Friday, 28. May 2010 9:49

In the last couple of weeks, I’ve had some very exciting news.  I’ve been told that I might have some roughs for the cover of Songs of the Earth to look at soon.  With my editor, we’ve finalised the cover copy a.k.a the bit on the inside flap that makes you, the reader, start salivating as you fumble for your credit card.  And I’ve got a tentative publication date.

Naturally, as Gollancz are still working the kinks out of their schedule for the first half of next year, there’s still an “ish” factor here, so I won’t be revealing the date until I know it’s firm, but it does mean that the countdown to launch has begun.

This is becoming alarmingly real.

Songs is moving from an electronic file wrapped up in a dream to something solid.  Tangible.  A physical object that I can hold in my hands and inhale that “new book” smell.  I cannot tell you how much that excites me.

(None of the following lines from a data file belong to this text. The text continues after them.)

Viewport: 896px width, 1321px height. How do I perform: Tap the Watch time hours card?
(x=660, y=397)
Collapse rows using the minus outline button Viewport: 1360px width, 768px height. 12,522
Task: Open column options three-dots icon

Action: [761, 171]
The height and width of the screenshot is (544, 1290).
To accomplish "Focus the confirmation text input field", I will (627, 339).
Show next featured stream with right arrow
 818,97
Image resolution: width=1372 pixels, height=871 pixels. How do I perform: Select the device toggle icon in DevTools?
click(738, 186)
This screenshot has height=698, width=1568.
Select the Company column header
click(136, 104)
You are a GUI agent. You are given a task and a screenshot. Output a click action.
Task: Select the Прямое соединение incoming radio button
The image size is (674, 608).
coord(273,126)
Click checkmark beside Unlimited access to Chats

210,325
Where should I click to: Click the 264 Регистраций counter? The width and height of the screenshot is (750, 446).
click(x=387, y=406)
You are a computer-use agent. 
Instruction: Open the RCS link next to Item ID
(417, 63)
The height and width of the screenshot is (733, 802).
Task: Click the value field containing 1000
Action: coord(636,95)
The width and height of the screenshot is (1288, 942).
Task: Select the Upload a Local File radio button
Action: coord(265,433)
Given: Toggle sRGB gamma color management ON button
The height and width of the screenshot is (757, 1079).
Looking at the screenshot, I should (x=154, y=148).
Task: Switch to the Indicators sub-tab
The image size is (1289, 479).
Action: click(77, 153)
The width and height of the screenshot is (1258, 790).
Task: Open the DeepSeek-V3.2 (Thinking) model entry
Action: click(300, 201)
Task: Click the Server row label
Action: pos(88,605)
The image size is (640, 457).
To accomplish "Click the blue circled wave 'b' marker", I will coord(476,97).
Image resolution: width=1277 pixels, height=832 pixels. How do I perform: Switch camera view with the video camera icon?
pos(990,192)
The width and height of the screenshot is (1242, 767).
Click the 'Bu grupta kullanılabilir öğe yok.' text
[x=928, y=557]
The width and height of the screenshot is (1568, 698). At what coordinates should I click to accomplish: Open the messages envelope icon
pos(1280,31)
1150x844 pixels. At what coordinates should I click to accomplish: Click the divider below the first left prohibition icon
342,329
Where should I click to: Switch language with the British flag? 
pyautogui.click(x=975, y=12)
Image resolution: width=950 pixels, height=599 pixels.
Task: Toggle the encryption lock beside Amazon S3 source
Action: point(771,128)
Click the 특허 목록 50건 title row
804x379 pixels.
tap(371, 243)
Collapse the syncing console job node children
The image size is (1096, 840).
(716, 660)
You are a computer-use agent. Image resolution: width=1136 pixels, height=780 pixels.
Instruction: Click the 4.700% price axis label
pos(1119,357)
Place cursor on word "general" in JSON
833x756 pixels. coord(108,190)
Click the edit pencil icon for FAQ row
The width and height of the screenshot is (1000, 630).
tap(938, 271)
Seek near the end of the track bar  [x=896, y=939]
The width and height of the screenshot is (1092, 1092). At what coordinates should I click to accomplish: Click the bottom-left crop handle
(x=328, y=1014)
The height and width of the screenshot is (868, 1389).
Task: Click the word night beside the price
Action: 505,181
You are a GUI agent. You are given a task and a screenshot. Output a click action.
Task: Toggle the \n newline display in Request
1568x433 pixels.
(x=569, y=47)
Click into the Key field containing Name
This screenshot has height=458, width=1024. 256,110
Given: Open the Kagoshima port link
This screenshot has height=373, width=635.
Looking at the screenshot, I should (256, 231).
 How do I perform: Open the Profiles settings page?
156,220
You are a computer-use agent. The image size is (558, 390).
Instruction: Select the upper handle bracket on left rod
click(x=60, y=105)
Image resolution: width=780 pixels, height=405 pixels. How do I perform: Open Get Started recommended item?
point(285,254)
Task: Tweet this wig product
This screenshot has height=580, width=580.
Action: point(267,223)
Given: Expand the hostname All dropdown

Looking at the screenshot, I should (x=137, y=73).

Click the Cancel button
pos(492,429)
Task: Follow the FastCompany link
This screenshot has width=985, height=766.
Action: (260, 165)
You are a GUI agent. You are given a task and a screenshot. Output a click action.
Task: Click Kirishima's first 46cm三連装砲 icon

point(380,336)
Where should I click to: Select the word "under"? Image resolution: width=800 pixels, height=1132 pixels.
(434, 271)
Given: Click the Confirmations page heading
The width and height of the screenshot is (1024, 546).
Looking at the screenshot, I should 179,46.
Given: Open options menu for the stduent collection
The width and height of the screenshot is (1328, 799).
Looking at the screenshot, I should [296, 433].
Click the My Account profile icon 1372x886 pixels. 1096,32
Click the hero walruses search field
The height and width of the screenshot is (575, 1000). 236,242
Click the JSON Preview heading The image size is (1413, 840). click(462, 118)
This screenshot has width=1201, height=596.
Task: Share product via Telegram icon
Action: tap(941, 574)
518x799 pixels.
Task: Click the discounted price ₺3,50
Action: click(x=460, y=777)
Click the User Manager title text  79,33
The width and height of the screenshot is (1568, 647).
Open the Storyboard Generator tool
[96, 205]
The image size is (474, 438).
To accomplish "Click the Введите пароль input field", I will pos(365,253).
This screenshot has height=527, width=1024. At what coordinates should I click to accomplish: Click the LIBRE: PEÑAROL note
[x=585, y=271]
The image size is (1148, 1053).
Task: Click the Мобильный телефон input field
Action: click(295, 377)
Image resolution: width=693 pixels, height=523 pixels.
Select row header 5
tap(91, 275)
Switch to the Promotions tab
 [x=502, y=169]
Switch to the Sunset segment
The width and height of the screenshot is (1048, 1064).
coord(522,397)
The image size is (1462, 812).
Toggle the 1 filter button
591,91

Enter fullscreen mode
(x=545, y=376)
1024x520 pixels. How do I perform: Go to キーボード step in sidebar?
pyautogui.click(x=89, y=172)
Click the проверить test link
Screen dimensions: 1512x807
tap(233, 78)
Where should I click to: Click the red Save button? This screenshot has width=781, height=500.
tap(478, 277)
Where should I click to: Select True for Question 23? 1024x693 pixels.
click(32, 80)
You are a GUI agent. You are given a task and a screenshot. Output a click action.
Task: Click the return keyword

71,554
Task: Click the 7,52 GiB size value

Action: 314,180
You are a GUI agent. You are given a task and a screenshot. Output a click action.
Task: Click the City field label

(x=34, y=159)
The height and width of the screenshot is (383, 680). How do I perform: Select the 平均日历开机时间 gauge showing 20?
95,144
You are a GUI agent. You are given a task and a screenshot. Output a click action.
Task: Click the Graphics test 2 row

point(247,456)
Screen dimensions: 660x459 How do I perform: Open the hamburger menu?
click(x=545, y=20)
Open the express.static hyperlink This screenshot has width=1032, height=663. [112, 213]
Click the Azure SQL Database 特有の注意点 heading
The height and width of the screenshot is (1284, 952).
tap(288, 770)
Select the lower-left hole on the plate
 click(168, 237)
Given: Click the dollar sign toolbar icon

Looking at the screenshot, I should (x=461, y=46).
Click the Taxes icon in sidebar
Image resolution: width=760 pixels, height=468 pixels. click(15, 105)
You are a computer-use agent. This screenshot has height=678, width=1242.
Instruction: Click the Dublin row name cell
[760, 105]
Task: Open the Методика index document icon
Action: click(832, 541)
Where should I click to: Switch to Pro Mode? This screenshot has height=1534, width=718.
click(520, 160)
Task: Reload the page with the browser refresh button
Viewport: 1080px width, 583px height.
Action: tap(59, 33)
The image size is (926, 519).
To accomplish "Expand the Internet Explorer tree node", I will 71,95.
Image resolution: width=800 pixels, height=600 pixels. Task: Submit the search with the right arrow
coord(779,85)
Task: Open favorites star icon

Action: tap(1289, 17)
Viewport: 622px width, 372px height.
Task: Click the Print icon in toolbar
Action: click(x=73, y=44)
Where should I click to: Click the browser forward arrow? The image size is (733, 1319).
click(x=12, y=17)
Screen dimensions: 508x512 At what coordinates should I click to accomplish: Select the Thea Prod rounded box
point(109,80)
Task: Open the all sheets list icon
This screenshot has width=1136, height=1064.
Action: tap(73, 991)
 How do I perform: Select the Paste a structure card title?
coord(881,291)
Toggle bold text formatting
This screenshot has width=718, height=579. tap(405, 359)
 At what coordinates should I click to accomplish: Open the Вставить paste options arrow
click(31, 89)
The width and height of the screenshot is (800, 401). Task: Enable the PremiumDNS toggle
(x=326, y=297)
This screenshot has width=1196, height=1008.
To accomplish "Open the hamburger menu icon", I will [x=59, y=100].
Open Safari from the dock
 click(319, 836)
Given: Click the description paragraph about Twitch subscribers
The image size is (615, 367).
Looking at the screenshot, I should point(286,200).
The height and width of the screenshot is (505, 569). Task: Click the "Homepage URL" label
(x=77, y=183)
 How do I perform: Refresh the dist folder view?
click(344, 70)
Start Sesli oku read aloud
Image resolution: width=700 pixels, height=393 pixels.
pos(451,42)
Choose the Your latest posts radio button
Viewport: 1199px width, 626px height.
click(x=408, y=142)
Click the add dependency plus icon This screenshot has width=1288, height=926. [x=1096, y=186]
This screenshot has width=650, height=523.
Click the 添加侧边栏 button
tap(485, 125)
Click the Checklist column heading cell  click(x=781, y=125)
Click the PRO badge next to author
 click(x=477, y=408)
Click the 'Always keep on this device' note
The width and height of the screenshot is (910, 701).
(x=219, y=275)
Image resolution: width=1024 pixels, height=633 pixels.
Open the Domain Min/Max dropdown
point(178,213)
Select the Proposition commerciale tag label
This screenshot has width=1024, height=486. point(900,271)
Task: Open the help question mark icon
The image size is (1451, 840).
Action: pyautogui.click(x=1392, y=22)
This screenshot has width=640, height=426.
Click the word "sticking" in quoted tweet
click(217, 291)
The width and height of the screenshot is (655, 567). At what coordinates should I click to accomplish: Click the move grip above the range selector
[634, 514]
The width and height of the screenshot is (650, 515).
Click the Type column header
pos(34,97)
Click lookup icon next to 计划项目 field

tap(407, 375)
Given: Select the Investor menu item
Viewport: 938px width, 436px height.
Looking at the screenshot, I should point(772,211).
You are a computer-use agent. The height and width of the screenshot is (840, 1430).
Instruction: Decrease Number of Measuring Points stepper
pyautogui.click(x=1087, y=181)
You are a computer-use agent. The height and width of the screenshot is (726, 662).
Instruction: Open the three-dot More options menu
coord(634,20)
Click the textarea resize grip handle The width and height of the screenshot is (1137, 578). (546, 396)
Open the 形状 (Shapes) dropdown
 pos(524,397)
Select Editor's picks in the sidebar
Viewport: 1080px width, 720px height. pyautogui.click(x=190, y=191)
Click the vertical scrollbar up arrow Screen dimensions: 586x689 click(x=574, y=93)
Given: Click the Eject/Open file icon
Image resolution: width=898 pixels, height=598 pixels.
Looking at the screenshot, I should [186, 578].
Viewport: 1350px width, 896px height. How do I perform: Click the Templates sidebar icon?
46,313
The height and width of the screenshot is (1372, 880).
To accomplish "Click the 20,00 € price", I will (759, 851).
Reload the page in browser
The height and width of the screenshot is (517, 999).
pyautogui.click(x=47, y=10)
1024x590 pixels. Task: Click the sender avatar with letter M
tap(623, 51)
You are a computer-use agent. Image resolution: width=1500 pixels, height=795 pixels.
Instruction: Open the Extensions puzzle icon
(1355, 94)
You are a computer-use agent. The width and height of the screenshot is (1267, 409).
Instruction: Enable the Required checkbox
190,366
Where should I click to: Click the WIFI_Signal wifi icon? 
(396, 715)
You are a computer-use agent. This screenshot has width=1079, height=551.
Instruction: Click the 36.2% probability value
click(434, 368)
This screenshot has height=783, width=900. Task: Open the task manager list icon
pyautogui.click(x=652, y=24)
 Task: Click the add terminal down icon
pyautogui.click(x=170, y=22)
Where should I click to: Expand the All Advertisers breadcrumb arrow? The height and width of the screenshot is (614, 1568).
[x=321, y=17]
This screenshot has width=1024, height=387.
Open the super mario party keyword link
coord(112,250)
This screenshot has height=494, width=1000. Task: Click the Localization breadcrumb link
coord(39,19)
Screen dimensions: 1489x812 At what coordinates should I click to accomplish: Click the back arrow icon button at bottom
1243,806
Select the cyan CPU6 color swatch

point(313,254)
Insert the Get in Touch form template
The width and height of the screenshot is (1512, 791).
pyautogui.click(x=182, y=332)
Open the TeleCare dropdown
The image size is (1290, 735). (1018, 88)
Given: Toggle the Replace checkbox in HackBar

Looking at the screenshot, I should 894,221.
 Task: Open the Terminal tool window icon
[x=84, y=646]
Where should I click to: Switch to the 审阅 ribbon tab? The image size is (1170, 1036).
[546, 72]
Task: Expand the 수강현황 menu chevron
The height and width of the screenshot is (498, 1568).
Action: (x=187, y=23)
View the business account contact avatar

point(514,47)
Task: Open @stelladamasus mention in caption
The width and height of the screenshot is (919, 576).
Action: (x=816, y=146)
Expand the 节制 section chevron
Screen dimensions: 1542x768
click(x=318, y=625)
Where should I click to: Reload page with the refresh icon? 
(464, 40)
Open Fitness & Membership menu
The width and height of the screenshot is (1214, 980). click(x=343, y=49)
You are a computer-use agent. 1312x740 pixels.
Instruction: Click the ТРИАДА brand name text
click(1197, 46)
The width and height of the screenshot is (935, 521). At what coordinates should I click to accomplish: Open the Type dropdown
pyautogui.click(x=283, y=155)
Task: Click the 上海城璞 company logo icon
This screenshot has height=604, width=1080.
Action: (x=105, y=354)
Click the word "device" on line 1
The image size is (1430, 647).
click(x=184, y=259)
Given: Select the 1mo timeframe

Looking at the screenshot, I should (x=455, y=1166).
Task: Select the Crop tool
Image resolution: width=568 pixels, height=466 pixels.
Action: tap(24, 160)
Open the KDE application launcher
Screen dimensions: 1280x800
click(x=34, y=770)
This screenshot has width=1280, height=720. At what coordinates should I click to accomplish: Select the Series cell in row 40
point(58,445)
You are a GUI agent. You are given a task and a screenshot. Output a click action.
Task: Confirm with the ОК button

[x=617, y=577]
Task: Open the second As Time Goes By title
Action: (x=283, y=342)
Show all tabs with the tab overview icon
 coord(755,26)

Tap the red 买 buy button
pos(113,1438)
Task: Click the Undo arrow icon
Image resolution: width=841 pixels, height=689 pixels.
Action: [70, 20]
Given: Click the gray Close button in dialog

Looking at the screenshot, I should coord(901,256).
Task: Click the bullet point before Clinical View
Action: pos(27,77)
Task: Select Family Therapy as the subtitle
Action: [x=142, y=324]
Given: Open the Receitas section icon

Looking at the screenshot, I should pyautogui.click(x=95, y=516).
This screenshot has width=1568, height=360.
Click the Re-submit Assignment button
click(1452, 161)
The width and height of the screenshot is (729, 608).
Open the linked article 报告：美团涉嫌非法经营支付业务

It also terrifies me.  In a couple of months my editor will crack her knuckles and set to, and I imagine the process of delivering a final typescript that she’s happy with will be rather like childbirth.  There will be sweat and swearing and probably tears, and if things get really rough there might even be a little blood, before the finished book is smacked on the bum, weighed, measured, and packed off to production.

In the meantime, I’m not exactly sitting on my hands here.  I still have Trinity Moon to finish.  Although progress has been slow of late due to a variety of health-related issues (which also explain the infrequent updates to this blog), the strands are coming together into what I think will be a satisfying whole.  A bit darker than Songs in several ways.  A bit more menacing.

Watch this space.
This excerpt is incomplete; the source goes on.